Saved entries
-=-=-=-=-

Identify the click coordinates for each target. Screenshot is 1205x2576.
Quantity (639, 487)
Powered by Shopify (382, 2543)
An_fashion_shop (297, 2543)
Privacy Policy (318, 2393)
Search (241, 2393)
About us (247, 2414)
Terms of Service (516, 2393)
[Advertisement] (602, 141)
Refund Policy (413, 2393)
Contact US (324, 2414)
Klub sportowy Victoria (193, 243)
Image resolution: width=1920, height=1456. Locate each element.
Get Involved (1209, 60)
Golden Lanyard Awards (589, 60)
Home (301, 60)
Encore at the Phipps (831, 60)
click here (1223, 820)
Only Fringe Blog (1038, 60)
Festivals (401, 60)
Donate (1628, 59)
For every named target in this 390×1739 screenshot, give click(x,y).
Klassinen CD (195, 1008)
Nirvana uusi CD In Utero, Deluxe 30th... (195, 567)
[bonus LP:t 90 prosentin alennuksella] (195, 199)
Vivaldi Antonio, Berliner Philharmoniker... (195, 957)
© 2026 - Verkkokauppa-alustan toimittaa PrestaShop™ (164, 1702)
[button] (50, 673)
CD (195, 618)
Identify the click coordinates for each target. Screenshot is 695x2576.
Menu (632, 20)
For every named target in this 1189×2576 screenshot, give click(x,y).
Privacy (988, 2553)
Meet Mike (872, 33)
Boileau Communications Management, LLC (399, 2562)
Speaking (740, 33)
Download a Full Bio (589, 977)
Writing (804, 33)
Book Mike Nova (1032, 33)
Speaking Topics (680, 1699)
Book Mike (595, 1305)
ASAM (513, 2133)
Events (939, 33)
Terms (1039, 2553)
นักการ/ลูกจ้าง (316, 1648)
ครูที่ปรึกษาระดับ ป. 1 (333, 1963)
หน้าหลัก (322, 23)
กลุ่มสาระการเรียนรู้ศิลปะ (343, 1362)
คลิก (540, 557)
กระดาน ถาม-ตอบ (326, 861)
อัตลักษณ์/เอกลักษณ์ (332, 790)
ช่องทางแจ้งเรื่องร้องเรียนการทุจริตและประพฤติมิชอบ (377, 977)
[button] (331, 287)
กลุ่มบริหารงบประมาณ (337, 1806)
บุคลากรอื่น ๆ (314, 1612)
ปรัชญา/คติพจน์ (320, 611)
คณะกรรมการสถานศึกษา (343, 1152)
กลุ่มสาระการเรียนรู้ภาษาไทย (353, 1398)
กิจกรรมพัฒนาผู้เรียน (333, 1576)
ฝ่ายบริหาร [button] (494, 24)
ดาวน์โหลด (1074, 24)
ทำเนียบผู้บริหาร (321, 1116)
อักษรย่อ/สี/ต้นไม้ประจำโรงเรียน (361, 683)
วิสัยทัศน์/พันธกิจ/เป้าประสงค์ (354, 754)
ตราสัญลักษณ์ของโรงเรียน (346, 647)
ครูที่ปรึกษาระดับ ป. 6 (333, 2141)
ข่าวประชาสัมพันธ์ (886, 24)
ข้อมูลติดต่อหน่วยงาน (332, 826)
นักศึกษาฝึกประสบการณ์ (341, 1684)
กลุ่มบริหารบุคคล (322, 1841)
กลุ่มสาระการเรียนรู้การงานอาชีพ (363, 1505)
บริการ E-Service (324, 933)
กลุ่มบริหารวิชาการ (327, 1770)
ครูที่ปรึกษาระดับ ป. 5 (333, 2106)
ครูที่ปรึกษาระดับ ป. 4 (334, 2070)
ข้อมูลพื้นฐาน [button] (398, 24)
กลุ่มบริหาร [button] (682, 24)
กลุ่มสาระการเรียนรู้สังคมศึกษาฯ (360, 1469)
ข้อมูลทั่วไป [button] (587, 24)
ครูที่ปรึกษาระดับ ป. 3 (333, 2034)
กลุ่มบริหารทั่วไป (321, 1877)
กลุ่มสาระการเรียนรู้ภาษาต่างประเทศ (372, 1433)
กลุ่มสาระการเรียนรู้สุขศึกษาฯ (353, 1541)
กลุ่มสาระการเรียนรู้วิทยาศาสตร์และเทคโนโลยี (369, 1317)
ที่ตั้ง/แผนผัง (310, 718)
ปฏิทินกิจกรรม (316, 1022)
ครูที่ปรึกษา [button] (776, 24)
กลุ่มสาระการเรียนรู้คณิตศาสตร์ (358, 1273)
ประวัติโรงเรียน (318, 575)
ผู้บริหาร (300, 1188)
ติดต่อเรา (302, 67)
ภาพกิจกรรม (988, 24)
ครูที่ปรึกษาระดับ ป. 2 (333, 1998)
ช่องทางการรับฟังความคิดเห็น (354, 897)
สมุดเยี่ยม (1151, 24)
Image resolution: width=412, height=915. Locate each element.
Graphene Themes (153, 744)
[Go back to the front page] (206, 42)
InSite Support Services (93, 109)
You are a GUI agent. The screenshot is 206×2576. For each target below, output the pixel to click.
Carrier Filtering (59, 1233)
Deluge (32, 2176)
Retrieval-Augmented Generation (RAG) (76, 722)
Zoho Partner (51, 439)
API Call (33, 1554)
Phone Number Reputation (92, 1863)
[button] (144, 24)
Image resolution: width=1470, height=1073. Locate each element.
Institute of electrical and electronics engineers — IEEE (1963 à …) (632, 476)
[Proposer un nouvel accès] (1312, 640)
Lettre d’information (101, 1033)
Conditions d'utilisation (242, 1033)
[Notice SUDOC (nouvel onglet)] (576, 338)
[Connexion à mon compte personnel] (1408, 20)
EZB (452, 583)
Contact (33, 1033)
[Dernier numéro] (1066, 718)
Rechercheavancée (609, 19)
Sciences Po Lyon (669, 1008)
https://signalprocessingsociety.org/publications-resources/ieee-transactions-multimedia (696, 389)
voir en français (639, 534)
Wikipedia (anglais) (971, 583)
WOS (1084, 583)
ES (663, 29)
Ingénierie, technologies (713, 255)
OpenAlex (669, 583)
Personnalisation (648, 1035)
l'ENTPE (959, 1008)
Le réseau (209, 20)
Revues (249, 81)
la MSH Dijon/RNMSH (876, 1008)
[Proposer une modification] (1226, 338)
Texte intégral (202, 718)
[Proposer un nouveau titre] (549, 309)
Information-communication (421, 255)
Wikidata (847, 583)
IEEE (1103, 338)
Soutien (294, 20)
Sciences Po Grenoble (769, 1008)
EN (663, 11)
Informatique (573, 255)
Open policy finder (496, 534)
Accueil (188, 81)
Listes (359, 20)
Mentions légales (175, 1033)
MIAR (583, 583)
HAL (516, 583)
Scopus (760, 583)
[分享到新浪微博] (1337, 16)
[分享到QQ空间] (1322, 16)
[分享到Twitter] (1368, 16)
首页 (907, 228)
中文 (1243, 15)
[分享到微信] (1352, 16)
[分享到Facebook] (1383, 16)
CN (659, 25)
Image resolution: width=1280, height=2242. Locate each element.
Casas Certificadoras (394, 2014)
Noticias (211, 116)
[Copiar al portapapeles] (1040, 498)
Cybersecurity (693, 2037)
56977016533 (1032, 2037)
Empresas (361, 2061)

-=-=-=-=-

Your answer must be the full set of entries, copied exactly.

Identify the click coordinates for each target. Screenshot is 1205x2576.
Quantity (639, 487)
Powered by Shopify (382, 2543)
An_fashion_shop (297, 2543)
Privacy Policy (318, 2393)
Search (241, 2393)
About us (247, 2414)
Terms of Service (516, 2393)
[Advertisement] (602, 141)
Refund Policy (413, 2393)
Contact US (324, 2414)
Klub sportowy Victoria (193, 243)
Image resolution: width=1920, height=1456. Locate each element.
Get Involved (1209, 60)
Golden Lanyard Awards (589, 60)
Home (301, 60)
Encore at the Phipps (831, 60)
click here (1223, 820)
Only Fringe Blog (1038, 60)
Festivals (401, 60)
Donate (1628, 59)
For every named target in this 390×1739 screenshot, give click(x,y).
Klassinen CD (195, 1008)
Nirvana uusi CD In Utero, Deluxe 30th... (195, 567)
[bonus LP:t 90 prosentin alennuksella] (195, 199)
Vivaldi Antonio, Berliner Philharmoniker... (195, 957)
© 2026 - Verkkokauppa-alustan toimittaa PrestaShop™ (164, 1702)
[button] (50, 673)
CD (195, 618)
Identify the click coordinates for each target. Screenshot is 695x2576.
Menu (632, 20)
For every named target in this 1189×2576 screenshot, give click(x,y).
Privacy (988, 2553)
Meet Mike (872, 33)
Boileau Communications Management, LLC (399, 2562)
Speaking (740, 33)
Download a Full Bio (589, 977)
Writing (804, 33)
Book Mike Nova (1032, 33)
Speaking Topics (680, 1699)
Book Mike (595, 1305)
ASAM (513, 2133)
Events (939, 33)
Terms (1039, 2553)
นักการ/ลูกจ้าง (316, 1648)
ครูที่ปรึกษาระดับ ป. 1 (333, 1963)
หน้าหลัก (322, 23)
กลุ่มสาระการเรียนรู้ศิลปะ (343, 1362)
คลิก (540, 557)
กระดาน ถาม-ตอบ (326, 861)
อัตลักษณ์/เอกลักษณ์ (332, 790)
ช่องทางแจ้งเรื่องร้องเรียนการทุจริตและประพฤติมิชอบ (377, 977)
[button] (331, 287)
กลุ่มบริหารงบประมาณ (337, 1806)
บุคลากรอื่น ๆ (314, 1612)
ปรัชญา/คติพจน์ (320, 611)
คณะกรรมการสถานศึกษา (343, 1152)
กลุ่มสาระการเรียนรู้ภาษาไทย (353, 1398)
กิจกรรมพัฒนาผู้เรียน (333, 1576)
ฝ่ายบริหาร [button] (494, 24)
ดาวน์โหลด (1074, 24)
ทำเนียบผู้บริหาร (321, 1116)
อักษรย่อ/สี/ต้นไม้ประจำโรงเรียน (361, 683)
วิสัยทัศน์/พันธกิจ/เป้าประสงค์ (354, 754)
ตราสัญลักษณ์ของโรงเรียน (346, 647)
ครูที่ปรึกษาระดับ ป. 6 (333, 2141)
ข่าวประชาสัมพันธ์ (886, 24)
ข้อมูลติดต่อหน่วยงาน (332, 826)
นักศึกษาฝึกประสบการณ์ (341, 1684)
กลุ่มบริหารบุคคล (322, 1841)
กลุ่มสาระการเรียนรู้การงานอาชีพ (363, 1505)
บริการ E-Service (324, 933)
กลุ่มบริหารวิชาการ (327, 1770)
ครูที่ปรึกษาระดับ ป. 5 (333, 2106)
ครูที่ปรึกษาระดับ ป. 4 (334, 2070)
ข้อมูลพื้นฐาน [button] (398, 24)
กลุ่มบริหาร [button] (682, 24)
กลุ่มสาระการเรียนรู้สังคมศึกษาฯ (360, 1469)
ข้อมูลทั่วไป [button] (587, 24)
ครูที่ปรึกษาระดับ ป. 3 (333, 2034)
กลุ่มบริหารทั่วไป (321, 1877)
กลุ่มสาระการเรียนรู้ภาษาต่างประเทศ (372, 1433)
กลุ่มสาระการเรียนรู้สุขศึกษาฯ (353, 1541)
กลุ่มสาระการเรียนรู้วิทยาศาสตร์และเทคโนโลยี (369, 1317)
ที่ตั้ง/แผนผัง (310, 718)
ปฏิทินกิจกรรม (316, 1022)
ครูที่ปรึกษา [button] (776, 24)
กลุ่มสาระการเรียนรู้คณิตศาสตร์ (358, 1273)
ประวัติโรงเรียน (318, 575)
ผู้บริหาร (300, 1188)
ติดต่อเรา (302, 67)
ภาพกิจกรรม (988, 24)
ครูที่ปรึกษาระดับ ป. 2 (333, 1998)
ช่องทางการรับฟังความคิดเห็น (354, 897)
สมุดเยี่ยม (1151, 24)
Image resolution: width=412, height=915. Locate each element.
Graphene Themes (153, 744)
[Go back to the front page] (206, 42)
InSite Support Services (93, 109)
You are a GUI agent. The screenshot is 206×2576. For each target below, output the pixel to click.
Carrier Filtering (59, 1233)
Deluge (32, 2176)
Retrieval-Augmented Generation (RAG) (76, 722)
Zoho Partner (51, 439)
API Call (33, 1554)
Phone Number Reputation (92, 1863)
[button] (144, 24)
Image resolution: width=1470, height=1073. Locate each element.
Institute of electrical and electronics engineers — IEEE (1963 à …) (632, 476)
[Proposer un nouvel accès] (1312, 640)
Lettre d’information (101, 1033)
Conditions d'utilisation (242, 1033)
[Notice SUDOC (nouvel onglet)] (576, 338)
[Connexion à mon compte personnel] (1408, 20)
EZB (452, 583)
Contact (33, 1033)
[Dernier numéro] (1066, 718)
Rechercheavancée (609, 19)
Sciences Po Lyon (669, 1008)
https://signalprocessingsociety.org/publications-resources/ieee-transactions-multimedia (696, 389)
voir en français (639, 534)
Wikipedia (anglais) (971, 583)
WOS (1084, 583)
ES (663, 29)
Ingénierie, technologies (713, 255)
OpenAlex (669, 583)
Personnalisation (648, 1035)
l'ENTPE (959, 1008)
Le réseau (209, 20)
Revues (249, 81)
la MSH Dijon/RNMSH (876, 1008)
[Proposer une modification] (1226, 338)
Texte intégral (202, 718)
[Proposer un nouveau titre] (549, 309)
Information-communication (421, 255)
Wikidata (847, 583)
IEEE (1103, 338)
Soutien (294, 20)
Sciences Po Grenoble (769, 1008)
EN (663, 11)
Informatique (573, 255)
Open policy finder (496, 534)
Accueil (188, 81)
Listes (359, 20)
Mentions légales (175, 1033)
MIAR (583, 583)
HAL (516, 583)
Scopus (760, 583)
[分享到新浪微博] (1337, 16)
[分享到QQ空间] (1322, 16)
[分享到Twitter] (1368, 16)
首页 (907, 228)
中文 (1243, 15)
[分享到微信] (1352, 16)
[分享到Facebook] (1383, 16)
CN (659, 25)
Image resolution: width=1280, height=2242. Locate each element.
Casas Certificadoras (394, 2014)
Noticias (211, 116)
[Copiar al portapapeles] (1040, 498)
Cybersecurity (693, 2037)
56977016533 (1032, 2037)
Empresas (361, 2061)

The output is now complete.